Figure 6: Small stab incisions used to placed 4 percutaneous pedicle screws for an L4/5 spinal fusion. The red line indicates the length of incision that would have been needed to place the same number of screws using traditional open techniques.
In order to avoid the increased blood loss and tissue destruction of open spinal surgery, I insert pedicle screws percutaneously with tiny, minimally-invasive incisions off midline (see figure 6.) I’ll first identify the starting point of the pedicle using a fluoroscope (like an xray machine) and then will hammer in a large needle into the pedicle via the starting point. I can identify the correct starting point not only using imaging but also with the tactile feedback of the hard bone of the pedicle starting point. Once I’m happy with my position in the pedicle I’ll insert a long, rigid wire called a K-wire into the pedicle and will remove the needle. The pedicle is tapped to make a pilot hole and the screw is then inserted over the wire (see figure 7.) The nerve that exits the spine passes just below the pedicle so one potential complication of pedicle screw insertion is nerve injury resulting from improper positioning of the screw within the pedicle. In order to avoid this complication I always use electromyographic (EMG) monitoring in which the insertion needle and tap are stimulated with low-voltage electrical current. If the screw trajectory is too close to a nerve the current will stimulate the nerve, the corresponding muscles in the leg will twitch and I’ll be alerted to the problem so that I can plan a new trajectory. After the screws are inserted a rod is passed through the heads of the screw and locked in place. While some surgeons will try to get away with placing only unilateral screws, I always place bilateral pedicle screws (i.e. on both sides of the spine), as this is the gold standard for maximum spinal stabilization (see figure 8.) Finally, recall that the screws just serve as an internal brace to allow the bony fusion to occur. Theoretically we could remove the screws in a year after the fusion has healed but we almost never do this.

[Stored data]
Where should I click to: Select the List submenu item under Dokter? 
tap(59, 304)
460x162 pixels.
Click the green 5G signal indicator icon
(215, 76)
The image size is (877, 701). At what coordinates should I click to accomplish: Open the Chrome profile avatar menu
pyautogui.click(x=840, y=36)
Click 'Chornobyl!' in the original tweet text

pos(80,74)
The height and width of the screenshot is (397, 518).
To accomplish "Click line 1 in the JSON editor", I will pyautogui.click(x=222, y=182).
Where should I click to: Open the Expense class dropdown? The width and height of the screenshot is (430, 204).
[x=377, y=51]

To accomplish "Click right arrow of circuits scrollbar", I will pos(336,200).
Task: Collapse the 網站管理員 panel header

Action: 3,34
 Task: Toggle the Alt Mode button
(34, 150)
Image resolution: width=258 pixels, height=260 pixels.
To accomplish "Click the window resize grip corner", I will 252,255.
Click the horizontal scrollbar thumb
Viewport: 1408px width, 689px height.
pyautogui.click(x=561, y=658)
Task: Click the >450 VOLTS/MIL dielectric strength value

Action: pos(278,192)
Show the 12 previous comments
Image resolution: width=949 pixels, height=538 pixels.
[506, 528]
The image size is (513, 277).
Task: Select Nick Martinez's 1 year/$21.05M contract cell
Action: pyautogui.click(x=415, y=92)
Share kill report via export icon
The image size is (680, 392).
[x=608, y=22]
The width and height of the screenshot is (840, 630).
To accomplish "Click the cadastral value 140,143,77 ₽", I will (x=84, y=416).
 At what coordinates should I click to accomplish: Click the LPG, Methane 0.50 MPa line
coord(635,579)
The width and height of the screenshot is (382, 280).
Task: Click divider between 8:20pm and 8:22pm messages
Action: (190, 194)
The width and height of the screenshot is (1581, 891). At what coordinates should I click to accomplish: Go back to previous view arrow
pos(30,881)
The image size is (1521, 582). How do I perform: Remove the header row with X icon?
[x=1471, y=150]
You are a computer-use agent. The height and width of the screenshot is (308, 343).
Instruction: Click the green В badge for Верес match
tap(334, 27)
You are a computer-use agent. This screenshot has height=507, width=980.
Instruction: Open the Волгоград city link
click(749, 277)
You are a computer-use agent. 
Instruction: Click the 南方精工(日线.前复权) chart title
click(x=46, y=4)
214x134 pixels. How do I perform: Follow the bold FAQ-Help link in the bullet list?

TASKS AND EXERCISES:
a: In the pedicle screw passage, what kind of monitoring is always used to avoid nerve injury?
b: Please reproduce the stretch of the pedicle screw passage from "Figure 6: Small" through "traditional open techniques." word for word.
c: Resume the pedicle screw passage, writing on from its final sentence.
These records were drawn from a separate source.

RESPONSES TO THE EXERCISE:
a: Electromyographic (EMG) monitoring, in which the insertion needle and tap are stimulated with low-voltage electrical current.

b:
Figure 6: Small stab incisions used to placed 4 percutaneous pedicle screws for an L4/5 spinal fusion. The red line indicates the length of incision that would have been needed to place the same number of screws using traditional open techniques.

c:
Figure 7: 4 K-wires placed prior to placement of percutaneous pedicle screws for lumbar fusion (red wire). Note that wires and thus screws can be placed with the patient in the lateral position (in this case patient’s right side is up.)
Figure 8: Axial CT image (left) and schematic image (right) demonstrating bilateral pedicle screws traversing the lumbar pedicles. Source for schematic: DePuy Synthes
There are other types of posterior instrumentation that are used in the lumbar spine. These include interspinous clamps as well as facet screws. I don’t believe that these implants provide the same amount of stability as a bilateral pedicle screw construct and therefore I never use them. Not discussed here are specialized screws used in posterior cervical spine fusions called lateral mass screws (named for the part of the cervical vertebral body that they enter.) These are very similar to thoracic and lumbar pedicle screws (titanium, polyaxial heads, connected by rods passed through the heads) but are much smaller with a typical diameter of 3.5mm and a length of 12-14mm.
In summary, pedicle screws act as an internal brace to immobilize the spine so that a more robust bony fusion may occur. These screws can be safely inserted into the spine using minimally-invasive percutaneous techniques.
Thanks for reading!
J. Alex Thomas, M.D.
- Hasler CC: A brief overview of 100 years of history of surgical treatment for adolescent idiopathic scoliosis. J Child Orthop 7:57–62, 2013.
- Omeis I, DeMattia J a, Hillard VH, Murali R, Das K: History of instrumentation for stabilization of the subaxial cervical spine. Neurosurg Focus 16:E10, 2004.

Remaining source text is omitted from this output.